Il pacchetto sicurezza stradale si compone di due disegni di legge: uno sulla mobilità sostenibile e uno di modifica al Codice della Strada (“Strade sicure”). Quest’ultimo include la modifica all’articolo 172 del Codice della strada_ diventerà obbligatoria l’installazione di dispositivi anti-abbandono sui seggiolini auto per i bambini. In questo modo si punta ad arginare il terribile fenomeno dei decessi di piccini dimenticati in auto, soprattutto in estate. Per l’acquisto di questi dispositivi sarà previsto uno sconto fiscale. Il sovrapprezzo? Su Facebook, il ministro dava un’indicazione: 100 euro.

Più biciclette e motorini elettrici

Si prevede che le bici possano circolare nelle corsie preferenziali o nelle strade riservate al trasporto pubblico locale di linea nelle città, lì dove ci siano i requisiti di sicurezza necessari. Verranno poi previste linee di arresto avanzate per i ciclisti ai semafori, come già accade in moltissime città europee.

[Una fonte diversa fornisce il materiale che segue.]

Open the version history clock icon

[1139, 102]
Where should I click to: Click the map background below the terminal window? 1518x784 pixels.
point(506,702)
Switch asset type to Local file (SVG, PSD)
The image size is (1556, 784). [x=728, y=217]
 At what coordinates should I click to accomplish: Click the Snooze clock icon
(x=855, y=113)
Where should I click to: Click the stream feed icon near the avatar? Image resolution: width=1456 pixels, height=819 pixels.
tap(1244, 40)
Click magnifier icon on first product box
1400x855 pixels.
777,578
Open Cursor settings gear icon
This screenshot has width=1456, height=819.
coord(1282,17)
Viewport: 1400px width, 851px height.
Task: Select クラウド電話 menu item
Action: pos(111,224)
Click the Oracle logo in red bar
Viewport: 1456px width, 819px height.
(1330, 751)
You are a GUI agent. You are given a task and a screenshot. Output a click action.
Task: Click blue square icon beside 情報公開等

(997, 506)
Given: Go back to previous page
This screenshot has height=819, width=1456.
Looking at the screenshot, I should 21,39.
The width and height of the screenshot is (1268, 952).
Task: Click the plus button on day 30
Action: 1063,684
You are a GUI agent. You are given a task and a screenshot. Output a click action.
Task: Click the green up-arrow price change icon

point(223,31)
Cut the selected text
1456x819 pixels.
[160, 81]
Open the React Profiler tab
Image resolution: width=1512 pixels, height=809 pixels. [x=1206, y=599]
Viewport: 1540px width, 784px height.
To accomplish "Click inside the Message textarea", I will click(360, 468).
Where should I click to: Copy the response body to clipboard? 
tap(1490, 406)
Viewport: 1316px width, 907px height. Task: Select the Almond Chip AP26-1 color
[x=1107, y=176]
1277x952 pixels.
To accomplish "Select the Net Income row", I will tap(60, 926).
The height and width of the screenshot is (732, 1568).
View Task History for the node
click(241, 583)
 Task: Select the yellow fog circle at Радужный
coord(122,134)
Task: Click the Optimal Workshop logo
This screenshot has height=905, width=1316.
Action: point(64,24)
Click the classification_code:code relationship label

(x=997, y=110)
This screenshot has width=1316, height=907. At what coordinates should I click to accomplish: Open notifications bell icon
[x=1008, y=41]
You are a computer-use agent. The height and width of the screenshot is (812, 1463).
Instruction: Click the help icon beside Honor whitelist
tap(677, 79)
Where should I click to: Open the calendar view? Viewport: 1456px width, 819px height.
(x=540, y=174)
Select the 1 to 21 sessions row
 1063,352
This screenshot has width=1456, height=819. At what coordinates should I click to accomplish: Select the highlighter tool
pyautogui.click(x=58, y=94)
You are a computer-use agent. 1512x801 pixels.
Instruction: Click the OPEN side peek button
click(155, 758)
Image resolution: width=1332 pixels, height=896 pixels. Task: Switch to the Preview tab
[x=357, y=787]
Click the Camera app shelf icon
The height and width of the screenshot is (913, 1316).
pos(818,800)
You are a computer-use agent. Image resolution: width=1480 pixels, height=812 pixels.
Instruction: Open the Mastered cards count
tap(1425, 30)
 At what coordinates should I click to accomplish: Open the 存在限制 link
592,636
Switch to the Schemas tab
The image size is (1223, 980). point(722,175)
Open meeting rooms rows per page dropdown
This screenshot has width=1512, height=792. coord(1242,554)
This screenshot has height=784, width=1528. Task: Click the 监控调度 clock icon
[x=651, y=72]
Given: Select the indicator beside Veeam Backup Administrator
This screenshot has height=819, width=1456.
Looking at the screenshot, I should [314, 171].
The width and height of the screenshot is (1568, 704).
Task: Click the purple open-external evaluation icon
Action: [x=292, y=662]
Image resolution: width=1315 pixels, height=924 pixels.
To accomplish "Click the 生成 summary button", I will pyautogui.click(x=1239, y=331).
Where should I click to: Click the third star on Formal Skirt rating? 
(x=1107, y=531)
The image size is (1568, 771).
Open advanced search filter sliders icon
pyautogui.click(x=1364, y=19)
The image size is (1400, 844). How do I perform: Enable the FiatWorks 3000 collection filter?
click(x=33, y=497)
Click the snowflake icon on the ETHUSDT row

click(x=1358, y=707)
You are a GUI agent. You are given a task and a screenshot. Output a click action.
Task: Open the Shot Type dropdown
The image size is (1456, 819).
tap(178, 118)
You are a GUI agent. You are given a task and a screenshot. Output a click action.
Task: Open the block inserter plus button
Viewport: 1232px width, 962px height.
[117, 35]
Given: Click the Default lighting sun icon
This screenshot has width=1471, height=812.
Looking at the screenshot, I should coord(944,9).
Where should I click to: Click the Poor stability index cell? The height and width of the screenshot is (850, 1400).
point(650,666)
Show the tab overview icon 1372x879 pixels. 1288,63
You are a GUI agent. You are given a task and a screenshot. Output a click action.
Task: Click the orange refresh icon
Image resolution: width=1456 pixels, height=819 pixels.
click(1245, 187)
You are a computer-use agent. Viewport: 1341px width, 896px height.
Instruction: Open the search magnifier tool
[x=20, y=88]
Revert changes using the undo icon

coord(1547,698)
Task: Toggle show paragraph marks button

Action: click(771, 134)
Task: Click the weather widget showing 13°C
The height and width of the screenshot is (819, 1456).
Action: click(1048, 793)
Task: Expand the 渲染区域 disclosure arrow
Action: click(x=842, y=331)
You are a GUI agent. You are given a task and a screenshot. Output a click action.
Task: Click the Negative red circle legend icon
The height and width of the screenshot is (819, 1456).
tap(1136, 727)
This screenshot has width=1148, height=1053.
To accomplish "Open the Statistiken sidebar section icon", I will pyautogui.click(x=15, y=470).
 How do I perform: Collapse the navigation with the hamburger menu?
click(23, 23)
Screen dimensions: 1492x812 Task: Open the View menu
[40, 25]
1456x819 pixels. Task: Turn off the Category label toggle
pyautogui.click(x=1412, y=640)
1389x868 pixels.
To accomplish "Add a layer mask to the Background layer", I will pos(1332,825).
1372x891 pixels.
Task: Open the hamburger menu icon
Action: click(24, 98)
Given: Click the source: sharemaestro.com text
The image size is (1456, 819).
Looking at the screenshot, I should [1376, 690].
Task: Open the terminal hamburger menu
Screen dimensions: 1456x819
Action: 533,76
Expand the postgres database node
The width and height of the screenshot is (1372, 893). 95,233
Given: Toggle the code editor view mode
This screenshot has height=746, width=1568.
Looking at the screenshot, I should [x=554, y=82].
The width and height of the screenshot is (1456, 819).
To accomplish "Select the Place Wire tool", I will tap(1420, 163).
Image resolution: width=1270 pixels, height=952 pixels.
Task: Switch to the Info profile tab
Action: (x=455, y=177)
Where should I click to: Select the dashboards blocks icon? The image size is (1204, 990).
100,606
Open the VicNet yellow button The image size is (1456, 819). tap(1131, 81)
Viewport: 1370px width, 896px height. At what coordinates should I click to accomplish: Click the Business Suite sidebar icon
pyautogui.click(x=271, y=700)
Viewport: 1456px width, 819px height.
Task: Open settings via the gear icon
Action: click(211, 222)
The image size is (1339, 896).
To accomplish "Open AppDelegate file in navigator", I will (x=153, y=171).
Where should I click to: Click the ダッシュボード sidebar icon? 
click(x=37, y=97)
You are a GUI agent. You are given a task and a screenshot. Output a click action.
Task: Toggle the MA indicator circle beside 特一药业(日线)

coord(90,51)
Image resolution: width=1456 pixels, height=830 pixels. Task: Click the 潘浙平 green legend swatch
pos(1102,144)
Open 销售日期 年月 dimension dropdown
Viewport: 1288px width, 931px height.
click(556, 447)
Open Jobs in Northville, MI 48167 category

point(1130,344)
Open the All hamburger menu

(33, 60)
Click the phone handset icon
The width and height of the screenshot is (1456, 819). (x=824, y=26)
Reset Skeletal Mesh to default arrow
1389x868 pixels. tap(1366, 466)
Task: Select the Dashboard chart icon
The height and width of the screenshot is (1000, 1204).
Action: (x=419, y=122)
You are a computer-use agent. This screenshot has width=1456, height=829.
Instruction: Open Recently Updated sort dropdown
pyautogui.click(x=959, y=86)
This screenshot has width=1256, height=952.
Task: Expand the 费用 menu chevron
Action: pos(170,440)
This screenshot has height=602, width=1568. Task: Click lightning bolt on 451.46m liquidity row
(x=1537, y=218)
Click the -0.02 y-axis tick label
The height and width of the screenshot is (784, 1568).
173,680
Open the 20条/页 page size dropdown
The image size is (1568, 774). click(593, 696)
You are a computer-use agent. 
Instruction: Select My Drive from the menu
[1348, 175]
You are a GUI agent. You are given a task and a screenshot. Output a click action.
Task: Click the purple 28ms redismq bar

Questo contribuirà (nelle intenzioni) a generare una cultura comune della circolazione alternativa delle biciclette che nel tempo si auspica possa consolidarsi in un’abitudine di guida e di mobilità. Un’ulteriore modifica al Codice della Strada consentirà ai motorini elettrici di potenza superiore a 11 kW, che possono dunque essere guidati solo da maggiorenni, di circolare sulle autostrade e sulle strade extra-urbane principali.

Aeroporti elettrificati

Il disegno di legge sulla Mobilità sostenibile punta invece a sostituire negli aeroporti di Roma Fiumicino, Milano Malpensa e Venezia, che rivestono il ruolo di gate intercontinentali, gli automezzi e le attrezzature alimentati con motori endotermici con automezzi e attrezzature a trazione elettrica. Vengono previsti degli incentivi per la sostituzione o per la conversione degli automezzi e viene istituito un Fondo nazionale per lo sviluppo della mobilità elettrica negli aeroporti strategici che rivestono il ruolo di gate intercontinentali.